きっとそこまでいつもと変わって見えないのは、叔父さん自身が意識してそうしているのだ。
それを理解した私は堪らなくなって、額をぐりぐりと叔父さんの胸に擦り付けた。昔に比べてその胸はずっと薄く、骨張って硬い。
……結局、隕石の落下地点は逸れ、隕石が着弾したのは日本沖。その着水時の衝撃による津波こそ起こったものの、津波が押し寄せた時にはもう既にシェルターに避難していた為、津波による人的被害はゼロ。避難時に各地で起こった群衆雪崩により亡くなった死者は四千人にも上るのに対し、隕石は日本を擦りもせず、津波も「あれだ」と名の付く大地震よりは大したことはない。突如起こった未曾有の大災害、と呼ぶにはあまりに滑稽で、ありふれたような悲劇だった。

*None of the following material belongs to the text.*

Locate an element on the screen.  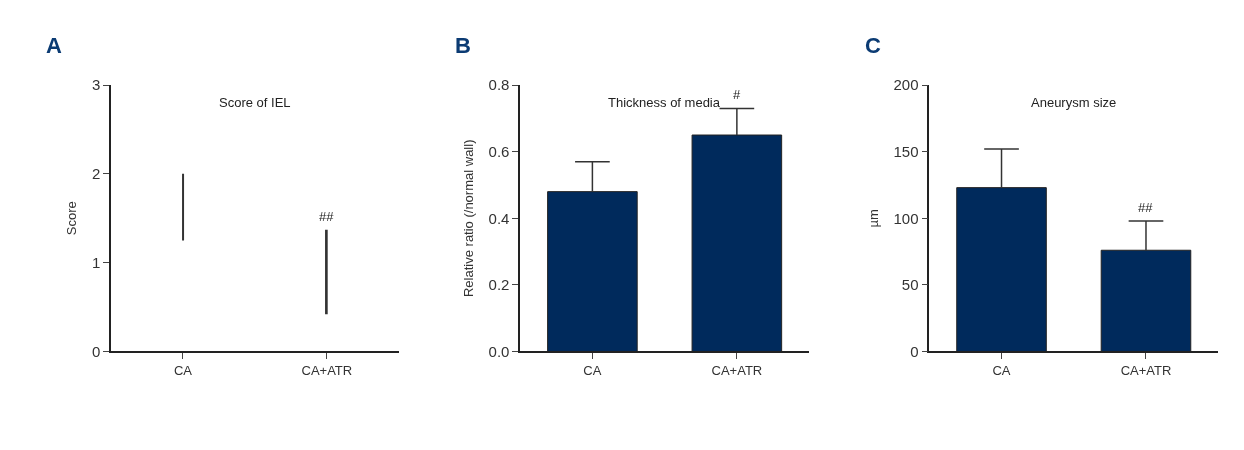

避難する時、あーれだけ人が死んだのに、隕石本人はだぁれ一人殺しちゃくんねーんだから参ったよなァ、と。そう語った叔父さんの顔が弱ったようで、酷く寂しげだったのが強く印象に残っている。その顔の翳りが辛く、私は叔父さんの背中に腕を回して抱き着いた。
元から肉が付いていなくて骨の浮いていた身体は、更に肉を失って、人間らしさより物のような無機質さが目立つ。私が叔父さんの肩口に顔を埋めて泣くと、叔父さんはゆるりと前に顔を倒して私の肩に頭を預ける。もう、居なくなってしまうのだ。
そんな実感が更に眦を熱くし、涙が止まらない。そんな私の耳元で、叔父さんは静かに囁いた。
「と、ここまでが」
十四年前の隕石で、お前も聞いたことある部分だな?と。
…………間違いない。
叔父さんは、悪人だった。
もうお菓子を食べては駄目、そう言い付けられた私に父と母に内緒で自身が食べていたお菓子を半分に割って私にくれたし、ハロウィンの悪戯を分かっていながら知らないふりをしてくれて、更にはさんすうのドリルが少しも解けず、えぐえぐ泣きながら勉強をしていて遂に癇癪を起こした姉に家から叩き出され、行く宛もなく彷徨っていた私を「姉ちゃんには内緒な」と遊園地に連れて行ってくれたような、そんな悪い人だった。
「なあ、依織」
ヴィランって、知ってるか?
……そう、国家機密を易々と姪に明け渡してしまうような、とんだ極悪人だった。
*
風に吹き飛ばされた新聞紙が、ばさばさと壁に縫い留められて音を立てる。その見出しは、こうだった。
『新たなヴィラン、狐面現る‼︎ 昨夜○○ビルの屋上から狐面を被った新たなヴィランが現れ、隣の××ビルを襲撃。駆け付けたヒーローが応戦するも狐面は最初に現れた仮面のヴィランに近い驚異的な再生能力を持っていて、惜しくも逃げられてしまったとのこと。これに対して警察は──』
風が止み、新聞紙は地面にぺしゃりと這いつくばった。……その新聞紙の片隅には、誰も気付かないような小さな赤い点がひっそりと滲んでいる。
ある少女の顔を抉った、密かな証拠。
しかしその新聞紙を罰そうと「少女の頰を抉ったこと」で誰かが彼を訴えようとしたとて、その主張はきっと通らない。……少女の頰は、滑らかに透き通っている。